■ ページ:
* * * *
「勉強しない」の対策は早ければ早いほど良い
幼児期・小学校入学初期はどんな子供もやる気に満ち溢れていて、好奇心の塊のような存在です。
しかし、本格的に勉強を始めると「つまずき」など様々な要因で勉強することが嫌いになってくることがあります。
勉強嫌いの克服は早い段階で解決しておかないと、より困難な状況に陥ってしまいます。
最初のうちはちょっとした勉強のつまづきが原因でも、学年が上になるごとに「学校での人間関係」「部活動での疲れ」・・様々な要因が増えてゆく傾向にあります(下図)。
また、時間が経てば経つほど復習しなければならない項目が増え続け、取り戻すための時間が膨大に必要となってしまいます。
にも関わらず、学校の勉強はどんどん先に進んでしまいますから、対策は1日でも早い方が良いに決まっています。
無理に勉強させようとしても効果はない
勉強せずにゲームやテレビ・YouTubeばっかり・・
勉強するように注意・叱責や強制的に勉強させるなどして、親子喧嘩になってしまい困っている方も多いかと思います。
実際、厚労省の調査(文献1)では、ゲーム・テレビ視聴が長い子供は学習時間が短いという調査結果があります。
しかし、勉強を無理強いするのは避けた方が無難です。
機嫌が悪くなるだけでなく、余計に勉強をしたくなくなるという良くありがちな結果を招いてしまうためです。
これは心理学的には「心理的リアクタンス」と呼ばれ、人が本来持っている防衛本能の一種です。
怠けているわけではなく、人間として仕方がない部分でもあることを理解しておきましょう。
例)
* * * *
■ 提供資料:
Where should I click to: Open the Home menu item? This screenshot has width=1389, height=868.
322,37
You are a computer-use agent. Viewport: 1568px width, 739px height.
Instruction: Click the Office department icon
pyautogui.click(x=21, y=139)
* * * *
勉強嫌いについての文章のうち、「しかし、勉強を無理強いするのは避けた方が無難です。」を含む言葉で始まり「ことを理解しておきましょう。」で終わる部分を、一字も変えずに書き写して返してください。 項目はここでは使いません。

しかし、勉強を無理強いするのは避けた方が無難です。
機嫌が悪くなるだけでなく、余計に勉強をしたくなくなるという良くありがちな結果を招いてしまうためです。
これは心理学的には「心理的リアクタンス」と呼ばれ、人が本来持っている防衛本能の一種です。
怠けているわけではなく、人間として仕方がない部分でもあることを理解しておきましょう。